Ketua Badan Pengurus Centra Initiative, Al Araf menyebut, aksi bela diri dilakukan aparat kalau nyawanya terancam. Hal ini dibenarkan secara universal, namun alasan yang menyertai tak logis, karena kekerasan disebut dipicu bunyi knalpot bising.
"Pertanyaannya, apakah knalpot bisa menjadi ancaman nyawa bagi pelaku? Rasanya tidak," kata Al Araf, di Jakarta, Jumat (5/1/2024).
Dirinya mengingatkan aksi kekerasan tidak bisa dibenarkan oleh siapapun, terlebih TNI selaku alat pertahanan negara. Peristiwa Boyolali juga tidak berdiri sendiri, karena terjadi pada masa kampanye, dan warga yang melintas membawa atributnya.

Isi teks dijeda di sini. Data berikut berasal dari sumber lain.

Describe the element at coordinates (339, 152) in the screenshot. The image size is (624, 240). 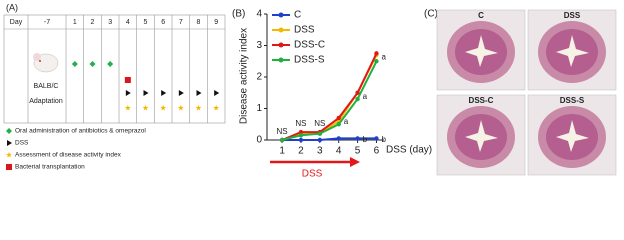
I see `x-tick-label: 4` at that location.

"Motor yang berisik dan bising itu selalu terjadi, kenapa harus terjadi kekerasan seperti di Boyolali. Apalagi ini kan soal lalu lintas, menjadi kewenangan polisi," keluhnya.
Direktur Amnesty International Indonesia, Usman Hamid juga menyebut pernyataan KSAD dalam wawancara pada televisi berita keliru. Pernyatan Jenderal Maruli dianggap memberi pembenaran aksi anggota menganiya sipil.
"KSAD menyatakan, bayangkan kalau kendaraan bermotor dengan knalpot brong, siapa yang berani menindak? Padahal, Bogor menertibkan urusan knalpot brong dengan peraturan kota, peraturan lalu lintas, masuk dalam ketertiban umum. Tentara tidak mengurus ketertiban umum, lalu lintas, terlalu kecil. Tentara harus berorienntasi pada urusan pertahanan, luar negeri," kata aktivis HAM itu.
Direktur Eksekutif Lima, Ray Rangkuti juga mengaku kecewa dengan pernyataan pimpinan tertinggi AD. Dirinya berharap debat capres mendatang yang mengangkat tema pertahanan, bisa mengeksplorasi peristiwa Boyolali.
"Pernyataan membela diri, harusnya dibuktikan melalui peradilan. Bukan KSAD yang menyampaikan itu, tapi pengadilan. Jadi, perlu dibawa ke pengadilan negeri, bukan militer. Bagaimana pengadilan militer bisa objektif, sementara KSAD sudah menyatakan itu tindakan membela diri," kata Ray.